Collected data entries:
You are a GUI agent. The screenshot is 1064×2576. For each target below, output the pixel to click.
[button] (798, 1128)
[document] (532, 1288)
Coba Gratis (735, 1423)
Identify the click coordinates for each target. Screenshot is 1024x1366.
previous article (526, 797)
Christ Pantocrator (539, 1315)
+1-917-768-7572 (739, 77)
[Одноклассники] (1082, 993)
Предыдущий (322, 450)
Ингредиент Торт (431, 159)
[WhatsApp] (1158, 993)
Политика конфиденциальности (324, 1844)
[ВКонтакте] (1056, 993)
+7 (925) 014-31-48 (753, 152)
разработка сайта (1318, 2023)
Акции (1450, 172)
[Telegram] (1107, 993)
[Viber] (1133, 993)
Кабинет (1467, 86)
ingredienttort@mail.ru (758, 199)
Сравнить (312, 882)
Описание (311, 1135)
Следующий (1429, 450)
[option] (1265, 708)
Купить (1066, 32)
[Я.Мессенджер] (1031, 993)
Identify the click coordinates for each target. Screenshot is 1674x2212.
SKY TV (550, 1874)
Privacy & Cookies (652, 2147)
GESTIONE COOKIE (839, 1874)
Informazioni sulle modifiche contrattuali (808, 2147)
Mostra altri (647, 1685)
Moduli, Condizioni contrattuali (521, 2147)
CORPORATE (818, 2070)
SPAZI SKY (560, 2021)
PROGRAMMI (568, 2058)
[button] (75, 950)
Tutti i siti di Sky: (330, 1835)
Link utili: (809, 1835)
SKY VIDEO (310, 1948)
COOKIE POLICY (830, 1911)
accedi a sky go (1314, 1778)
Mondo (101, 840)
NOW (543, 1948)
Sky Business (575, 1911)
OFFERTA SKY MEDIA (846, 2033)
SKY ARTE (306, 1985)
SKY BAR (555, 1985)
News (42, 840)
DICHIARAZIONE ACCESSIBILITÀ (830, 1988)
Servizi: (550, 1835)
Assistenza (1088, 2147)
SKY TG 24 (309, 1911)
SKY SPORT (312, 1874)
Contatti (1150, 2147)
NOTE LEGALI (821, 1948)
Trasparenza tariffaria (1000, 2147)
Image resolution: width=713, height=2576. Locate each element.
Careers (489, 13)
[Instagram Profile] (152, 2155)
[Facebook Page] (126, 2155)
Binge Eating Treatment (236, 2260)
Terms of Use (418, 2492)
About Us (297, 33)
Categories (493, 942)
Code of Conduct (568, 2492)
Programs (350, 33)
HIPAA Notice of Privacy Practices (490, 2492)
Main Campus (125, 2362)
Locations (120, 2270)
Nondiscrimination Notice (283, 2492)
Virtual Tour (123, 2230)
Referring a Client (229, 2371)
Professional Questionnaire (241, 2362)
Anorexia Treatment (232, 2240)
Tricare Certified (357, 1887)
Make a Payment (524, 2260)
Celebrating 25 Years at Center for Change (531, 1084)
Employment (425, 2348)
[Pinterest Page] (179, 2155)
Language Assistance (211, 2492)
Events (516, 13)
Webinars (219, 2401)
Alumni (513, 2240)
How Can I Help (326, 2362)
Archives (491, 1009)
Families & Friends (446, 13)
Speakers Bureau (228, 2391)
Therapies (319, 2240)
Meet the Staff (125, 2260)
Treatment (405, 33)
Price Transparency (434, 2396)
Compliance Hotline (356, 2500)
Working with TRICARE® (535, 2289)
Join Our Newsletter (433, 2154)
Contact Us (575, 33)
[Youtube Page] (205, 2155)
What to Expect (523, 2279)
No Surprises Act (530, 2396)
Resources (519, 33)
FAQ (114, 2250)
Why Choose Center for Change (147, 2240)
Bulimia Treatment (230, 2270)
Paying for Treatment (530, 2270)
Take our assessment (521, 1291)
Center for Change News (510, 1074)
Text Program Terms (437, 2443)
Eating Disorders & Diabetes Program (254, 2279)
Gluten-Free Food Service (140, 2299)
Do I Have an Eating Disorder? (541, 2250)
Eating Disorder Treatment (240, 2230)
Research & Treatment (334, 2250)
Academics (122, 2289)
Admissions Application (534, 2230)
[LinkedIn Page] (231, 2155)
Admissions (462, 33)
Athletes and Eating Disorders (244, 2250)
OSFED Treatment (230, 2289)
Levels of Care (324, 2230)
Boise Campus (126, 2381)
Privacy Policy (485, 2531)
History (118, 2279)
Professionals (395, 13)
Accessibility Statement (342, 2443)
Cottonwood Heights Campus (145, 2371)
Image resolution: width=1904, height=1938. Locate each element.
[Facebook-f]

• _TASK STATEMENT_: The entire set of records should be returned exactly.

• _THE COMPLETED TASK_:
You are a GUI agent. The screenshot is 1064×2576. For each target below, output the pixel to click.
[button] (798, 1128)
[document] (532, 1288)
Coba Gratis (735, 1423)
Identify the click coordinates for each target. Screenshot is 1024x1366.
previous article (526, 797)
Christ Pantocrator (539, 1315)
+1-917-768-7572 (739, 77)
[Одноклассники] (1082, 993)
Предыдущий (322, 450)
Ингредиент Торт (431, 159)
[WhatsApp] (1158, 993)
Политика конфиденциальности (324, 1844)
[ВКонтакте] (1056, 993)
+7 (925) 014-31-48 (753, 152)
разработка сайта (1318, 2023)
Акции (1450, 172)
[Telegram] (1107, 993)
[Viber] (1133, 993)
Кабинет (1467, 86)
ingredienttort@mail.ru (758, 199)
Сравнить (312, 882)
Описание (311, 1135)
Следующий (1429, 450)
[option] (1265, 708)
Купить (1066, 32)
[Я.Мессенджер] (1031, 993)
Identify the click coordinates for each target. Screenshot is 1674x2212.
SKY TV (550, 1874)
Privacy & Cookies (652, 2147)
GESTIONE COOKIE (839, 1874)
Informazioni sulle modifiche contrattuali (808, 2147)
Mostra altri (647, 1685)
Moduli, Condizioni contrattuali (521, 2147)
CORPORATE (818, 2070)
SPAZI SKY (560, 2021)
PROGRAMMI (568, 2058)
[button] (75, 950)
Tutti i siti di Sky: (330, 1835)
Link utili: (809, 1835)
SKY VIDEO (310, 1948)
COOKIE POLICY (830, 1911)
accedi a sky go (1314, 1778)
Mondo (101, 840)
NOW (543, 1948)
Sky Business (575, 1911)
OFFERTA SKY MEDIA (846, 2033)
SKY ARTE (306, 1985)
SKY BAR (555, 1985)
News (42, 840)
DICHIARAZIONE ACCESSIBILITÀ (830, 1988)
Servizi: (550, 1835)
Assistenza (1088, 2147)
SKY TG 24 (309, 1911)
SKY SPORT (312, 1874)
Contatti (1150, 2147)
NOTE LEGALI (821, 1948)
Trasparenza tariffaria (1000, 2147)
Image resolution: width=713, height=2576. Locate each element.
Careers (489, 13)
[Instagram Profile] (152, 2155)
[Facebook Page] (126, 2155)
Binge Eating Treatment (236, 2260)
Terms of Use (418, 2492)
About Us (297, 33)
Categories (493, 942)
Code of Conduct (568, 2492)
Programs (350, 33)
HIPAA Notice of Privacy Practices (490, 2492)
Main Campus (125, 2362)
Locations (120, 2270)
Nondiscrimination Notice (283, 2492)
Virtual Tour (123, 2230)
Referring a Client (229, 2371)
Professional Questionnaire (241, 2362)
Anorexia Treatment (232, 2240)
Tricare Certified (357, 1887)
Make a Payment (524, 2260)
Celebrating 25 Years at Center for Change (531, 1084)
Employment (425, 2348)
[Pinterest Page] (179, 2155)
Language Assistance (211, 2492)
Events (516, 13)
Webinars (219, 2401)
Alumni (513, 2240)
How Can I Help (326, 2362)
Archives (491, 1009)
Families & Friends (446, 13)
Speakers Bureau (228, 2391)
Therapies (319, 2240)
Meet the Staff (125, 2260)
Treatment (405, 33)
Price Transparency (434, 2396)
Compliance Hotline (356, 2500)
Working with TRICARE® (535, 2289)
Join Our Newsletter (433, 2154)
Contact Us (575, 33)
[Youtube Page] (205, 2155)
What to Expect (523, 2279)
No Surprises Act (530, 2396)
Resources (519, 33)
FAQ (114, 2250)
Why Choose Center for Change (147, 2240)
Bulimia Treatment (230, 2270)
Paying for Treatment (530, 2270)
Take our assessment (521, 1291)
Center for Change News (510, 1074)
Text Program Terms (437, 2443)
Eating Disorders & Diabetes Program (254, 2279)
Gluten-Free Food Service (140, 2299)
Do I Have an Eating Disorder? (541, 2250)
Eating Disorder Treatment (240, 2230)
Research & Treatment (334, 2250)
Academics (122, 2289)
Admissions Application (534, 2230)
[LinkedIn Page] (231, 2155)
Admissions (462, 33)
Athletes and Eating Disorders (244, 2250)
OSFED Treatment (230, 2289)
Levels of Care (324, 2230)
Boise Campus (126, 2381)
Privacy Policy (485, 2531)
History (118, 2279)
Professionals (395, 13)
Accessibility Statement (342, 2443)
Cottonwood Heights Campus (145, 2371)
Image resolution: width=1904, height=1938. Locate each element.
[Facebook-f]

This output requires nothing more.